EXPLORING THE CONTROL OF SUB-AERIAL EXPOSURE HORIZONS ON AQUIFER HYDRODYNAMICS AND FRESH WATER LENS MORPHOLOGY
The FWL on North Andros is significantly thinner than predicted by the Dupuit-Ghyben-Hertzberg approximation. This has previously been explained by high permeability at depth or by thin but extremely low permeability horizons within the FWL. We have developed a 2D numerical model of density-dependent groundwater flow using TOUGH2, which was parameterised using core logs and data from laboratory and field scale permeability tests. We incorporate the effects of different types of sub-aerial exposure horizon, some cemented and others with high secondary porosity, as well as permeability variation in the intervening carbonates and a karstified fracture zone. Predictions are compared with borehole salinity profiles which predate significant groundwater abstraction.

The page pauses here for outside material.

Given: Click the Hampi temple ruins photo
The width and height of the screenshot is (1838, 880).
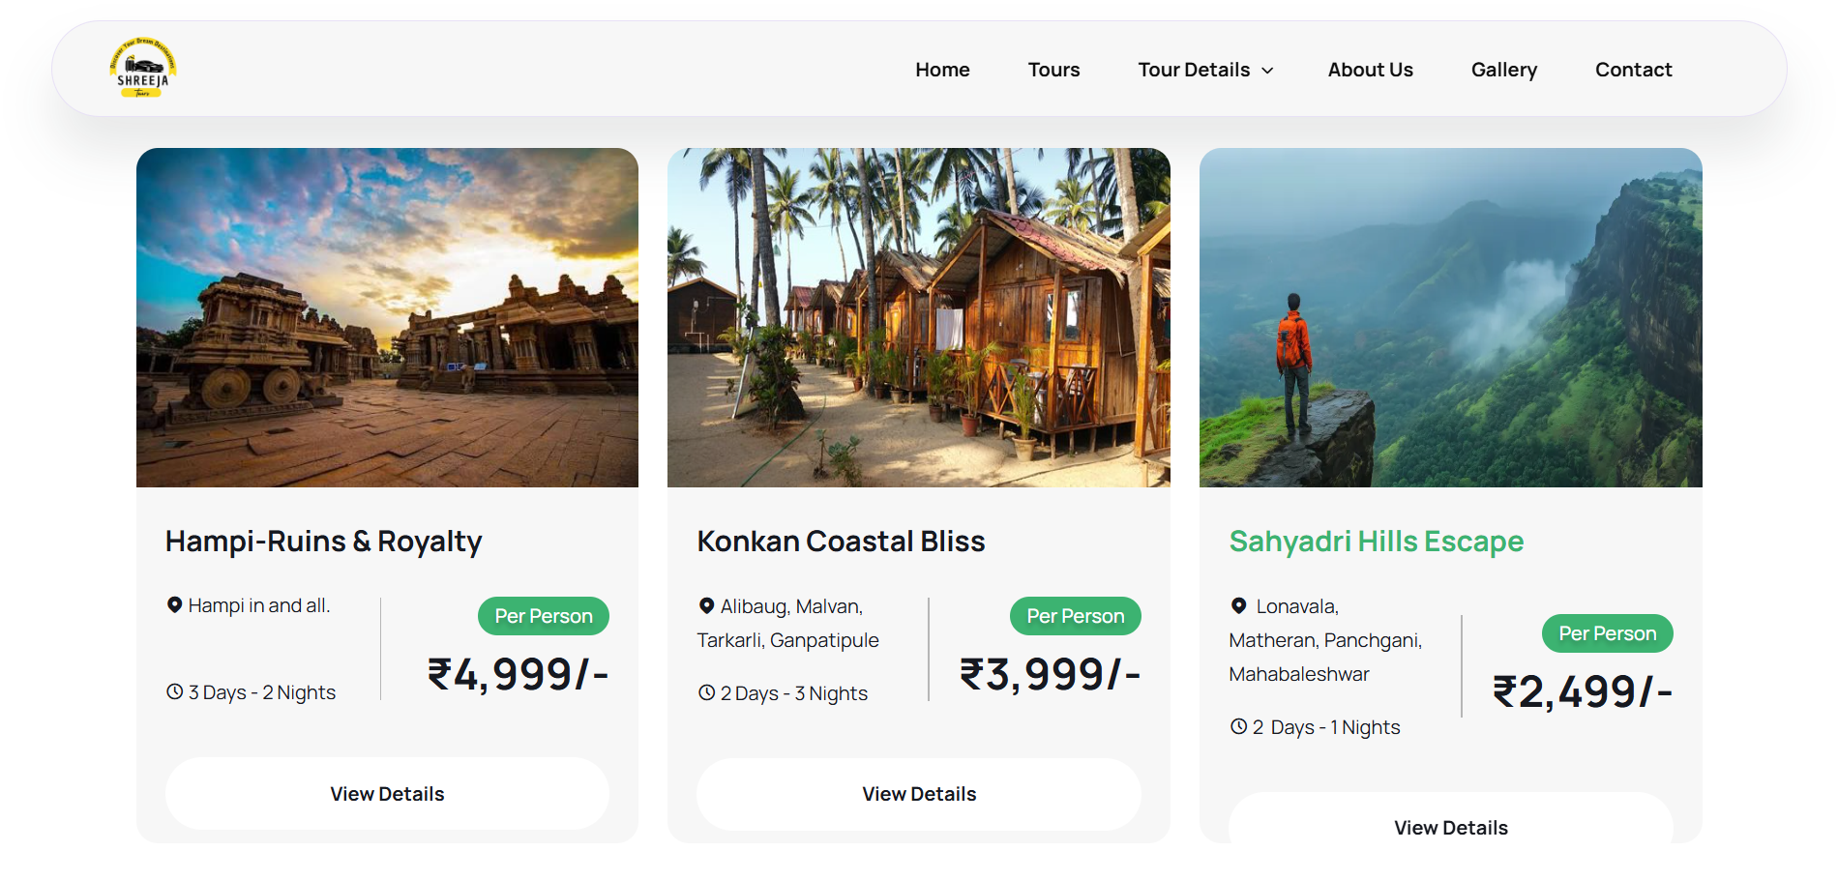Looking at the screenshot, I should tap(387, 317).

Near the coast the FWL is locally thinned by a high-permeability fracture zone which parallels the platform margin. Inland the FWL geometry is strongly controlled by diagenetic surfaces, including caliche crusts and evaporitic cements which form baffles to flow, and more permeable horizons due to focused meteoric karstification. In particular, low permeability horizons located considerably deeper than the base of the FWL exert a strong control on groundwater flow patterns and thereby on FWL thickness. These have substantially greater impact than more laterally-extensive alteration horizons within the FWL. Whilst these surfaces are clearly an important control on the hydrogeology of eogenetic aquifers, their properties and lateral continuity remain a significant source of uncertainty in predicting the FWL response to anthropogenic activities.